One fifth of the world’s invertebrates may be heading for extinction, according to ‘Spineless’, a report published by the Zoological Society of London (ZSL), in conjunction with IUCN and the IUCN Species Survival Commission. Digging up earthworms, chasing butterflies and collecting clam shells could become a thing of the past if enough isn’t done to protect invertebrates. And if they disappear, humans could soon follow. These critters form the basis of many of the essential benefits that nature provides; earthworms recycle waste nutrients, coral reefs support a myriad of life forms and bees help pollinate crops.

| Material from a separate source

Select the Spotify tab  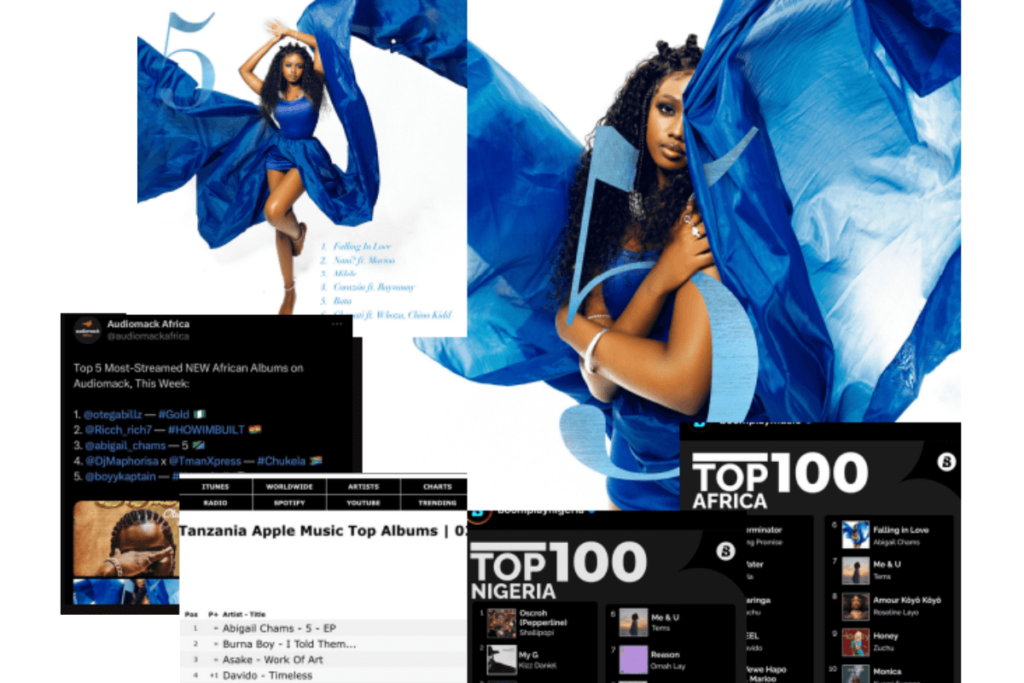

More than 12,000 invertebrates from the IUCN Red List of Threatened Species were reviewed by conservation scientists who discovered freshwater species to be under the highest risk of extinction, followed closely by terrestrial and marine invertebrates. Dr Louise Allcock of the Ryan Institute at NUI Galway was one of the co-authors of the report.
The findings from this initial group of global, regional and national assessments provide important insight into the overall status of invertebrates. Together they indicate that the threat status of invertebrates is likely very similar to that of vertebrates and plants.
Invertebrates are at risk from a variety of threats. Molluscs such as thick shelled river mussels suffer from pollution from agricultural sources and dam construction, which affects the quality of the water they live in. Crayfish such as the noble crayfish, are at risk from the impact of invasive species and diseases. What starts off as a local decline could lead to a global extinction, and recognising the growing pressures on invertebrates is critical to informing more effective conservation.
Dr Ben Collen, head of the Indicators and Assessments unit at ZSL says: “Invertebrates constitute almost 80 per cent of the world’s species, and a staggering one in five species could be at risk of extinction. While the cost of saving them will be expensive, the cost of ignorance to their plight appears to be even greater”.
The highest risk of extinction tends to be associated with species that are less mobile and are only found in small geographical areas. For example, vertebrate amphibians and invertebrate freshwater molluscs both face high levels of threat – around one third of species. In contrast, invertebrate species which are more mobile like dragonflies and butterflies face a similar threat to that of birds, and around one tenth of species are at risk.